Archive-only list for patches
 help / color / mirror / Atom feed
From: Greg Kroah-Hartman <gregkh@linuxfoundation.org>
To: stable@vger.kernel.org
Cc: Greg Kroah-Hartman <gregkh@linuxfoundation.org>,
	patches@lists.linux.dev, Haiyang Zhang <haiyangz@microsoft.com>,
	Long Li <longli@microsoft.com>,
	"David S. Miller" <davem@davemloft.net>
Subject: [PATCH 6.1 10/71] net: mana: Fix race of mana_hwc_post_rx_wqe and new hwc response
Date: Sun,  1 Sep 2024 18:17:15 +0200	[thread overview]
Message-ID: <20240901160802.276744046@linuxfoundation.org> (raw)
In-Reply-To: <20240901160801.879647959@linuxfoundation.org>

6.1-stable review patch.  If anyone has any objections, please let me know.

------------------

From: Haiyang Zhang <haiyangz@microsoft.com>

commit 8af174ea863c72f25ce31cee3baad8a301c0cf0f upstream.

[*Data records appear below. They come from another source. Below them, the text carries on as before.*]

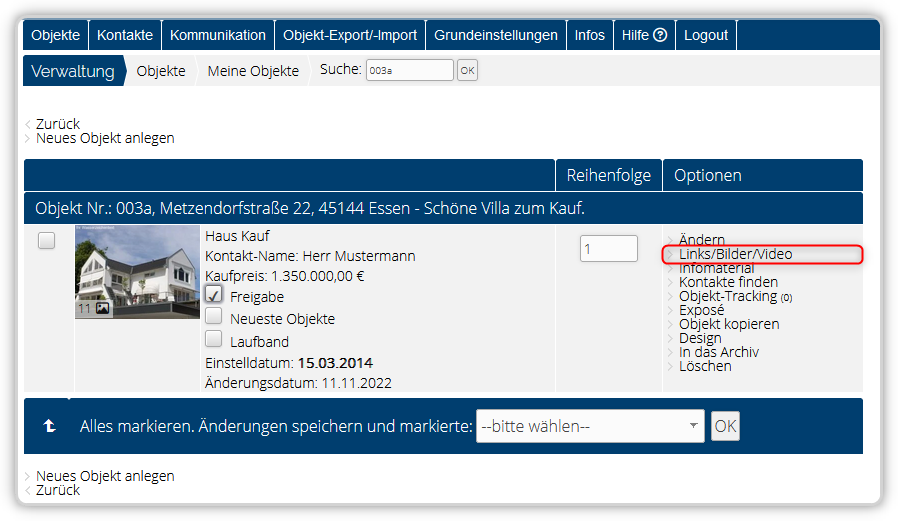Click the chevron beside Ändern

click(670, 240)
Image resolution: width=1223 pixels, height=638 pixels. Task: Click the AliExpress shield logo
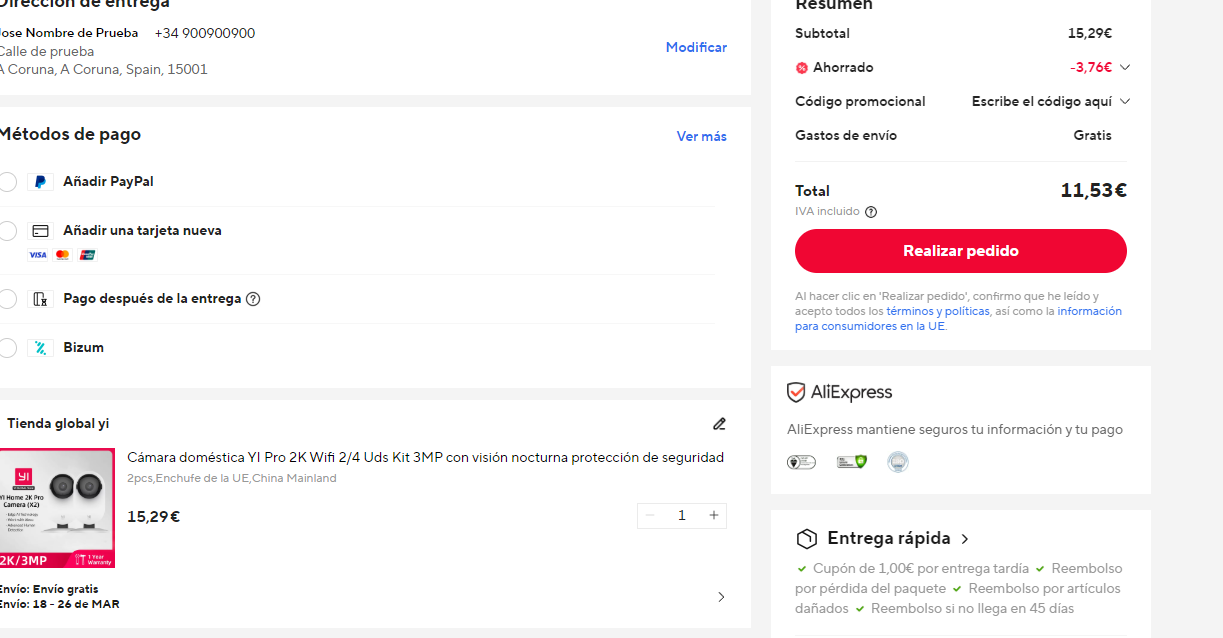coord(795,392)
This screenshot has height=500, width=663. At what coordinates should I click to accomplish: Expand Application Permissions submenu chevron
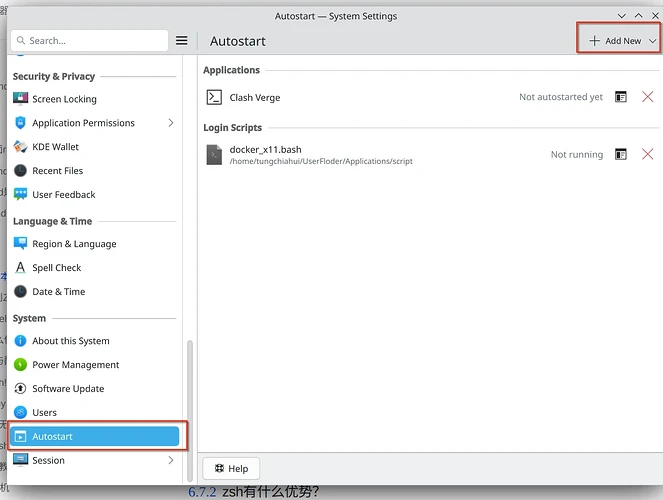[171, 123]
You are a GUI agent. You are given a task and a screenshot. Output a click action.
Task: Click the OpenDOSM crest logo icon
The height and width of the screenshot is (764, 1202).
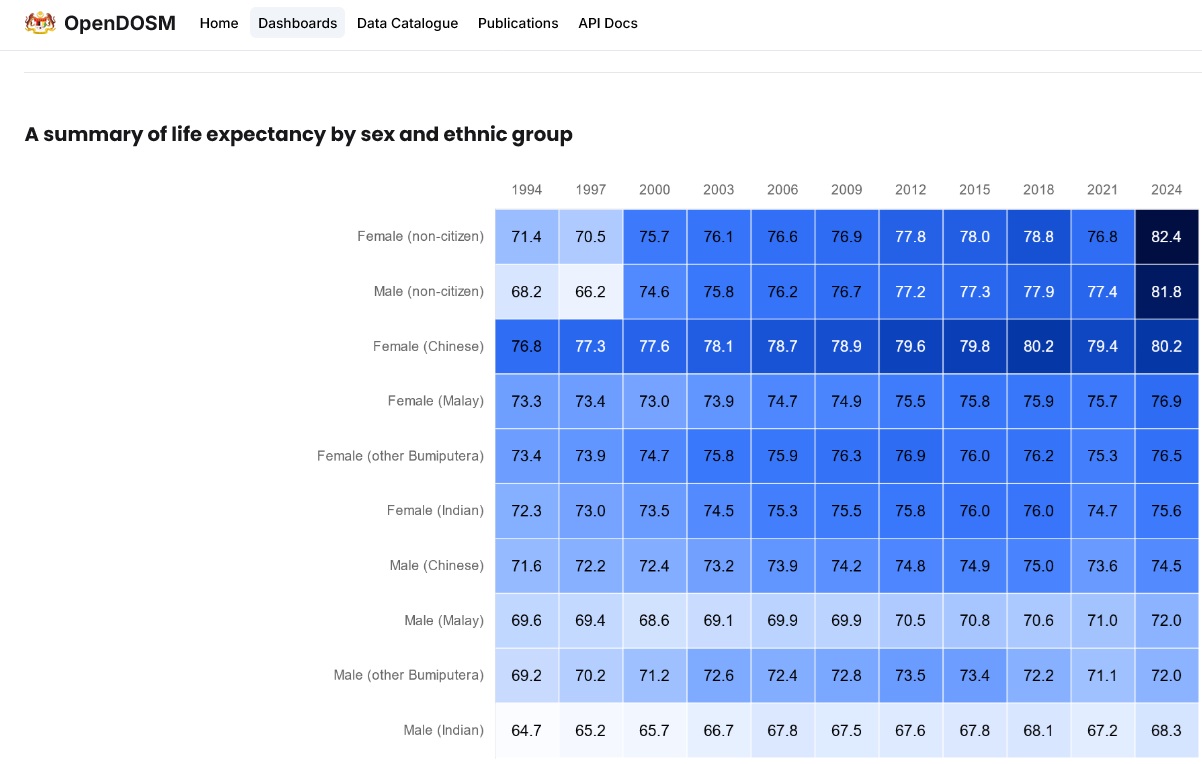point(40,23)
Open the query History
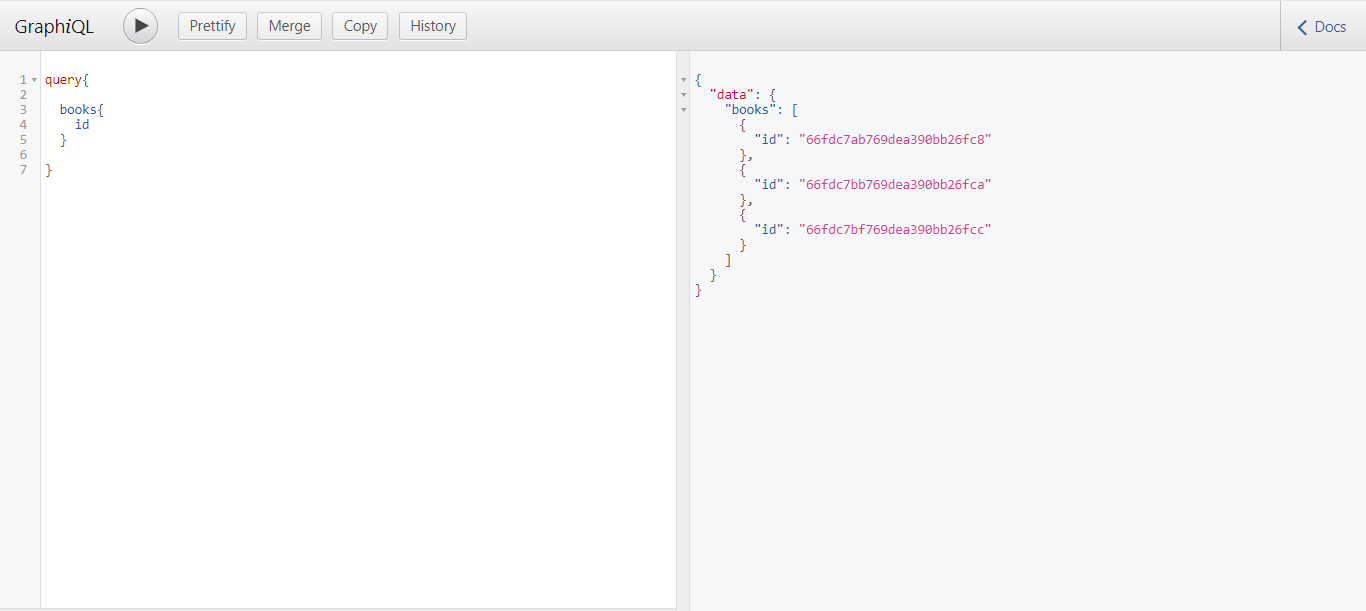1366x611 pixels. coord(432,25)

The mana_hwc_rx_event_handler() / mana_hwc_handle_resp() calls
complete(&ctx->comp_event) before posting the wqe back. It's
possible that other callers, like mana_create_txq(), start the
next round of mana_hwc_send_request() before the posting of wqe.
And if the HW is fast enough to respond, it can hit no_wqe error
on the HW channel, then the response message is lost. The mana
driver may fail to create queues and open, because of waiting for
the HW response and timed out.
Sample dmesg:
[  528.610840] mana 39d4:00:02.0: HWC: Request timed out!
[  528.614452] mana 39d4:00:02.0: Failed to send mana message: -110, 0x0
[  528.618326] mana 39d4:00:02.0 enP14804s2: Failed to create WQ object: -110

To fix it, move posting of rx wqe before complete(&ctx->comp_event).

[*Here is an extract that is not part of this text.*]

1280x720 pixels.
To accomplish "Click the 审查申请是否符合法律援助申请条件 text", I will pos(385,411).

Cc: stable@vger.kernel.org
Fixes: ca9c54d2d6a5 ("net: mana: Add a driver for Microsoft Azure Network Adapter (MANA)")
Signed-off-by: Haiyang Zhang <haiyangz@microsoft.com>
Reviewed-by: Long Li <longli@microsoft.com>
Signed-off-by: David S. Miller <davem@davemloft.net>
Signed-off-by: Greg Kroah-Hartman <gregkh@linuxfoundation.org>
---
 drivers/net/ethernet/microsoft/mana/hw_channel.c |   62 ++++++++++++-----------
 1 file changed, 34 insertions(+), 28 deletions(-)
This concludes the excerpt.